Page 2 of Low Chicago


  One of his attendants was an immense man, larger than even Khan or Meathooks, bald as an egg, and fat. “Let me help, little boy,” he said in a breathy, weirdly accented voice.

  Nighthawk frowned, focusing on him for the first time. He was the spitting image of Tor Johnson, the professional wrestler turned actor—if you wanted to be kind about his thespian abilities. Nighthawk recalled memories of the adventure he’d shared with Fortune all those years ago. Fortune’s companion at the time had been Mr. Nobody, who had a habit of taking on the appearance of old-time movie stars—like Tor Johnson. Or, Donald Meek.

  But if Mr. Nobody was with John Fortune as Tor Johnson, then, who …

  Nighthawk glanced at Meek, who was standing by his side. The little man returned Nighthawk’s gaze with bland innocence.

  Tor Johnson or Mr. Nobody or whoever he was turned the latch on the window and pulled up the lower pane. The sound of the street many stories below wafted into room, as did a warm nighttime breeze. “Is that what you wanted, little boy?” the big bodyguard wheezed, and Timmy, looking out into the night, nodded.

  Everyone waited expectantly, and a moment later a pigeon flew into the room. It circled Tor Johnson as if he were an atoll in the ocean and the bird was seeking refuge after a long flight, and then landed on the round crown of Johnson’s bald head, cooing contentedly.

  Dagmar—or was it Hildy?—broke into a giggle. “It looks like it’s hatching an egg,” she said, as Johnson almost went cross-eyed trying to gaze up at the bird.

  The bird flapped away after a moment and sought out Fortune’s second bodyguard, landing on her shoulder. She—the bodyguard—craned her neck and looked uncertainly at it.

  “Kiss the pretty lady,” Timmy said.

  Nighthawk was a little worried about this one.
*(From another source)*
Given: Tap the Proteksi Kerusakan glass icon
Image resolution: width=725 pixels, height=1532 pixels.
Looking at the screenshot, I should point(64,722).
All he was able to discover about the young Asian woman with the long braided hair was her name, Kavitha Kandiah. Nighthawk had been observing her as she’d been moving about the room, getting a drink for Fortune, placing a dish of candies by Johnson’s elbow on the table. She moved with a fluid grace that spelled martial artist or dancer. As an unknown factor, Nighthawk thought, she’d bear watching. The problem was, so would almost everyone in the room.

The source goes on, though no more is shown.